Solution 7
a) ARMA(2,2) because AR roots 4 and 3, MA roots 2 and 4. (1 pt)
b) Yes: stationary, causal, invertible (roots >1). (1 pt)
c) Simplified ARMA(1,1): \((1-\frac13 L)X_t = (1-\frac14 L)\varepsilon_t\). (1 pt)
d) MA(∞): \(\psi_i = (\frac13)^i - \frac14(\frac13)^{i-1},\; \psi_0=1\).
AR(∞): \(\phi_i = (\frac14)^i - \frac13(\frac14)^{i-1},\; \phi_0=1\). (2 pt)
e) Autocovariance satisfies \(\gamma(h)=\sum\phi_i\gamma(h-i)\) for \(h\ge q+1\). (2 pt)
Solution 8
a) MA(4): \(x_t = 10 + u_t + 0.9u_{t-4},\; \sigma_u^2=4\).
b) Forecast: \(\hat{x}_{t_0+1}=10.9,\; \hat{x}_{t_0+2}=5.5\); variance \(\sigma_u^2=4\).
95% CI: \(10.9\pm 4\) and \(5.5\pm 4\).
c) As \(h\to\infty\), conditional expectation → unconditional mean, conditional variance → unconditional variance.
d) Unconditional mean=10, unconditional variance=3.24 ⇒ 95% CI \(10\pm 3.6\).
Solution 9
a) Common root between AR and MA ⇒ simplified MA(1): \(x_t = 2.857 + u_t - 0.4u_{t-1}\).
b) \(\operatorname{cor}(x_t,x_{t-1})\approx -0.34\), zero for lags \(>1\).
c) Forecasts: \(\hat{x}_{T+1}\approx 3.0,\; \hat{x}_{T+2}=2.86\).
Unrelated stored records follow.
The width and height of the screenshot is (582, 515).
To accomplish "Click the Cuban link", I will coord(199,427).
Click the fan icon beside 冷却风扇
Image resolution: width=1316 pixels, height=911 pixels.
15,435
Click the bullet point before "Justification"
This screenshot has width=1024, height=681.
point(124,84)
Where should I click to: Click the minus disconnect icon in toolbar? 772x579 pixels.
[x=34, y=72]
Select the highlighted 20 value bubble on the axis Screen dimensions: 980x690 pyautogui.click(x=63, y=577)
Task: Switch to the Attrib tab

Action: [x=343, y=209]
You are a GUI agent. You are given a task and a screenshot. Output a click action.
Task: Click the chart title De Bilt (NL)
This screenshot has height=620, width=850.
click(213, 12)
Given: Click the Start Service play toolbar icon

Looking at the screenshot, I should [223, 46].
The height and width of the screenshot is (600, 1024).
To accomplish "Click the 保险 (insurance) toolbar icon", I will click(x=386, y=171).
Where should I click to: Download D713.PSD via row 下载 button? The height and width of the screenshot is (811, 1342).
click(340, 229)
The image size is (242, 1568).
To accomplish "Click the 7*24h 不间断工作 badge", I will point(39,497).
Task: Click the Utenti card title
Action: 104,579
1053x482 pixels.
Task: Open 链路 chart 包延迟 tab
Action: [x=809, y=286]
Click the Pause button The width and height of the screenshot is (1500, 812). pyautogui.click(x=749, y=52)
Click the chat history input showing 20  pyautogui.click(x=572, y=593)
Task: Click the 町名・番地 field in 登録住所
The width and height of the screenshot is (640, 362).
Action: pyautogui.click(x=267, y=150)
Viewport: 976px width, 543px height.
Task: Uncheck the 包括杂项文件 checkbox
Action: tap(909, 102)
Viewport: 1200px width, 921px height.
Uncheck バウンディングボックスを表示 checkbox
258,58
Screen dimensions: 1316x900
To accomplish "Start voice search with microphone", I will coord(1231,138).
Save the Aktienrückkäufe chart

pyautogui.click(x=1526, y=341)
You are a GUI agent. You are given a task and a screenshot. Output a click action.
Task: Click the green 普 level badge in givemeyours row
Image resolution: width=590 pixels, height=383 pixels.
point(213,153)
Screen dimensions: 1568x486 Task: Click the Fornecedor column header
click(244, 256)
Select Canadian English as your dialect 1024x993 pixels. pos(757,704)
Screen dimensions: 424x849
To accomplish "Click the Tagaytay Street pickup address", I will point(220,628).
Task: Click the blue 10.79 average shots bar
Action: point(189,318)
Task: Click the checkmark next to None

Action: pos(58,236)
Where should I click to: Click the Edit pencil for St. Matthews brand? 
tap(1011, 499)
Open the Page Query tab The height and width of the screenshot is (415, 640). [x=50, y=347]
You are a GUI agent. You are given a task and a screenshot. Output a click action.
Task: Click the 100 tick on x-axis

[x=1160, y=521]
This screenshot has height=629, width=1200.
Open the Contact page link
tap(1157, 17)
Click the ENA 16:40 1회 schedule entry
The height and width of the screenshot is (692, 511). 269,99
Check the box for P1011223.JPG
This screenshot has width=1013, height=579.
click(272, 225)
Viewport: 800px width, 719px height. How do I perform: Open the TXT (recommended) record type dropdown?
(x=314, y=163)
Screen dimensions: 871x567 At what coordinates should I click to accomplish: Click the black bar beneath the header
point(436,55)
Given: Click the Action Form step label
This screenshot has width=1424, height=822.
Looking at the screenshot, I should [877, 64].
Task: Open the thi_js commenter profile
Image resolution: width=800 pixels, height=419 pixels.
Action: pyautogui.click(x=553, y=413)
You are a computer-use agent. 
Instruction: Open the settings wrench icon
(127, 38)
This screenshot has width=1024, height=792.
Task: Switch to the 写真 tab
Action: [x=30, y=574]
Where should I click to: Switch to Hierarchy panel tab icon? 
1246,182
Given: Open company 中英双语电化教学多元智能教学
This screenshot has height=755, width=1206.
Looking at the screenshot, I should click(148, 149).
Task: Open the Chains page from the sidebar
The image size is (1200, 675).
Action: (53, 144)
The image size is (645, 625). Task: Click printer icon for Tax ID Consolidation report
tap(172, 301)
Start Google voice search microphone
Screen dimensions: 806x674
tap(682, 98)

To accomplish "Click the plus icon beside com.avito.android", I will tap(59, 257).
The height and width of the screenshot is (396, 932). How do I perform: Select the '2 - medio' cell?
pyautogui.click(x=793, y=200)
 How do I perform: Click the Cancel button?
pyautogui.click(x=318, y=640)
Variances: 2.0 and 2.32 ⇒ CIs \([0.23,5.77]\) and \([-0.13,5.85]\).
d) Use AR(∞) when \(u_t\) unobserved: \(u_t = \sum_{i\ge0}0.4^i x_{t-i} - 2.857/0.6\).
e) \(\mathbb{P}[x_t<0] = \mathbb{P}[z<-1.88]\approx 2.5\%\).